■ Task description ■
Reproduce the entries below, from the line containing "Image resolution: width=900" through the line containing "pyautogui.click(x=375, y=20)", inclusive.

[Source data]

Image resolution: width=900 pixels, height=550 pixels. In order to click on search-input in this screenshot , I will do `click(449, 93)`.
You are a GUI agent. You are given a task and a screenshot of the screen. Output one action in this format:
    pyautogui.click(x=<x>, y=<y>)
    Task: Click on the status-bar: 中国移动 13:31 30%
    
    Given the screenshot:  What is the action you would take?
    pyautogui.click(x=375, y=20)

[/Source data]
[Source data]

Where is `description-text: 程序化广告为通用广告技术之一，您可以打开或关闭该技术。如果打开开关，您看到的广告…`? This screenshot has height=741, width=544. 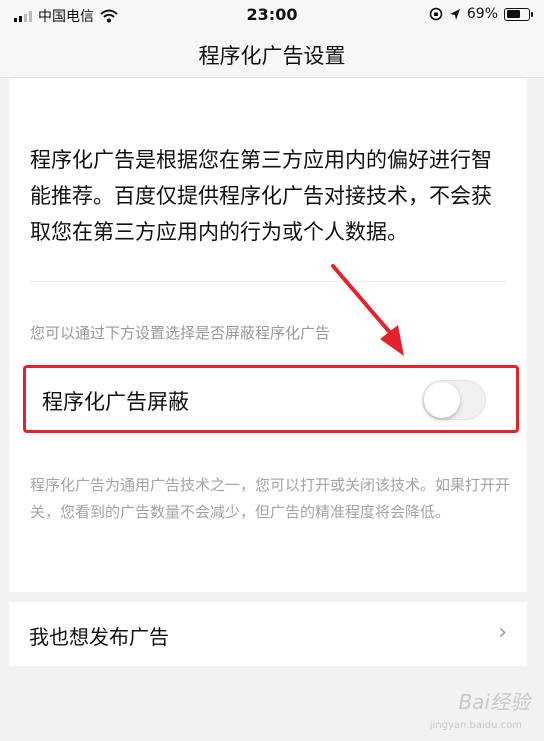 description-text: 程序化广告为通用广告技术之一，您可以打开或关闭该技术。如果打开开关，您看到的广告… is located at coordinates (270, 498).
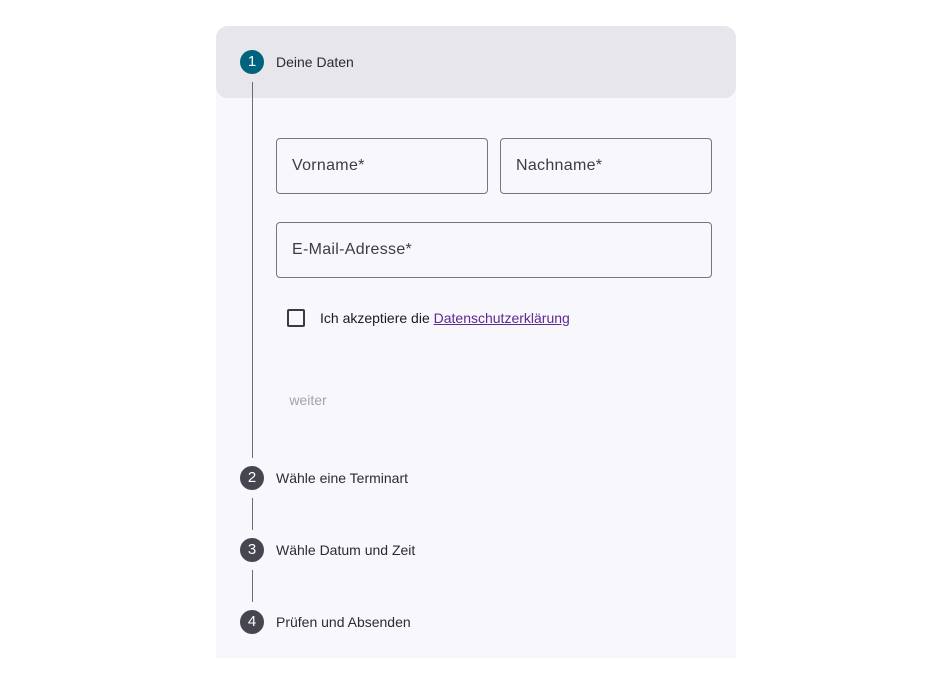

[/Source data]
[Source data]

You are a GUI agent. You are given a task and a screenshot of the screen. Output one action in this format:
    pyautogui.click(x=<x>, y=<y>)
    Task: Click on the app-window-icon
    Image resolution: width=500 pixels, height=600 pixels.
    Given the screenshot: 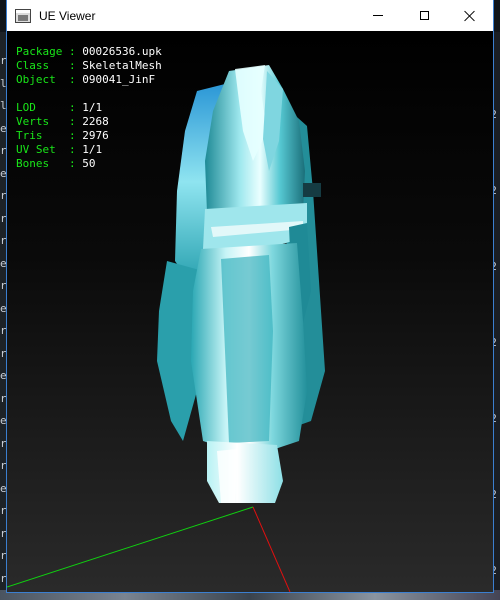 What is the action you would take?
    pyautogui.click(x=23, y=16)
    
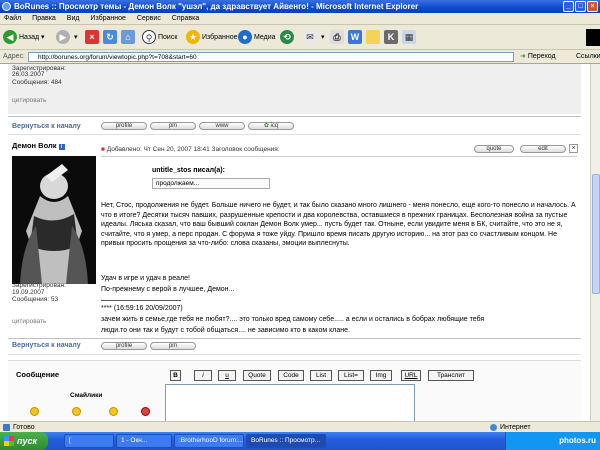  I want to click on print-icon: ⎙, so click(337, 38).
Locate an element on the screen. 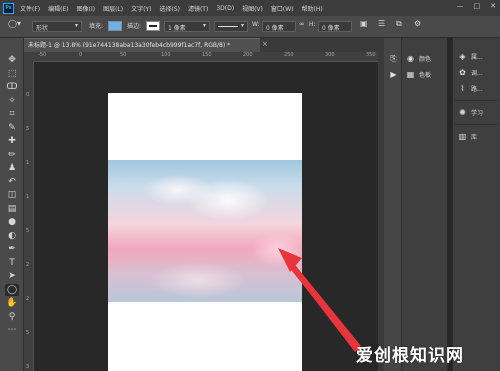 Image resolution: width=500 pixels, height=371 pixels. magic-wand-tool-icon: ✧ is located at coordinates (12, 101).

[/Source data]

■ Answer section ■
Image resolution: width=900 pixels, height=550 pixels. In order to click on search-input in this screenshot , I will do `click(449, 93)`.
You are a GUI agent. You are given a task and a screenshot of the screen. Output one action in this format:
    pyautogui.click(x=<x>, y=<y>)
    Task: Click on the status-bar: 中国移动 13:31 30%
    
    Given the screenshot:  What is the action you would take?
    pyautogui.click(x=375, y=20)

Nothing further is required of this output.